Glenpointe Centre West

500 Frank W. Burr Blvd.

Teaneck, NJ 07666

FOR IMMEDIATE RELEASE

COGNIZANT ANNOUNCES FIRST QUARTER 2014 RESULTS

First quarter revenue up 2.8% sequentially and 19.9% year-over-year

Reaffirms full-year revenue guidance of at least 16.5% growth

Raises FY2014 non-GAAP EPS guidance

TEANECK, N.J., May 7, 2014 – Cognizant Technology Solutions Corporation (NASDAQ: CTSH), a leading provider of information technology, consulting, and business process outsourcing services, today announced its first quarter 2014 financial results.

Highlights – First Quarter 2014

 

    First quarter revenue of $2.42 billion was up 19.9% from the year-ago period and up 2.8% sequentially.

 

    GAAP diluted EPS was $0.57, up from $0.47 in the year-ago period.

 

    Non-GAAP diluted EPS was $0.62, up from $0.51 in the year-ago period.

 

    Net headcount addition for the quarter was approximately 7,200.

Revenue for the first quarter of 2014 rose to $2.42 billion, up 19.9% from $2.02 billion in the first quarter of 2013. GAAP net income was $348.9 million, or $0.57 per diluted share, compared to $284.2 million, or $0.47 per diluted share, in the first quarter of 2013. Non-GAAP diluted earnings per share was $0.62 compared to $0.51 in the first quarter of 2013. GAAP operating margin for the quarter was 19.0%. Non-GAAP operating margin was 20.8%, higher than the Company’s target range of 19-20%. Reconciliations of non-GAAP financial measures to GAAP operating results and diluted EPS are included at the end of this release.

§ **DATASET SECTION**

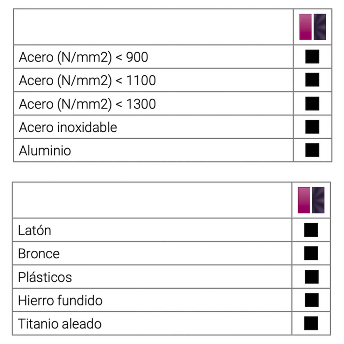
Task: Select the black marker for Latón
Action: pos(311,230)
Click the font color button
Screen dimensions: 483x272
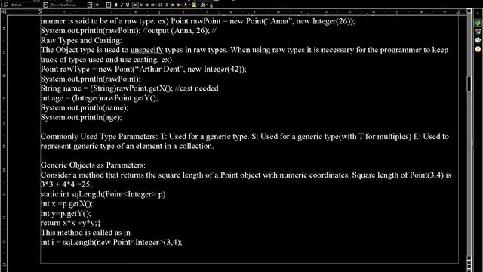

§ **WORK TO DO**
**a.** In the Cognizant earnings release, reproduce everything from "Reaffirms full-year revenue" down to "2014 financial results.".
**b.** What items appear under "Highlights – First Quarter 2014" in the Cognizant earnings release?
**c.** According to the Cognizant earnings release, what was GAAP net income for the first quarter of 2014?

§ **THE ANSWERS**
**a.**
Reaffirms full-year revenue guidance of at least 16.5% growth

Raises FY2014 non-GAAP EPS guidance

TEANECK, N.J., May 7, 2014 – Cognizant Technology Solutions Corporation (NASDAQ: CTSH), a leading provider of information technology, consulting, and business process outsourcing services, today announced its first quarter 2014 financial results.

**b.**
- First quarter revenue of $2.42 billion, up 19.9% from the year-ago period and up 2.8% sequentially
- GAAP diluted EPS of $0.57, up from $0.47 in the year-ago period
- Non-GAAP diluted EPS of $0.62, up from $0.51 in the year-ago period
- Net headcount addition for the quarter of approximately 7,200

**c.** $348.9 million, or $0.57 per diluted share.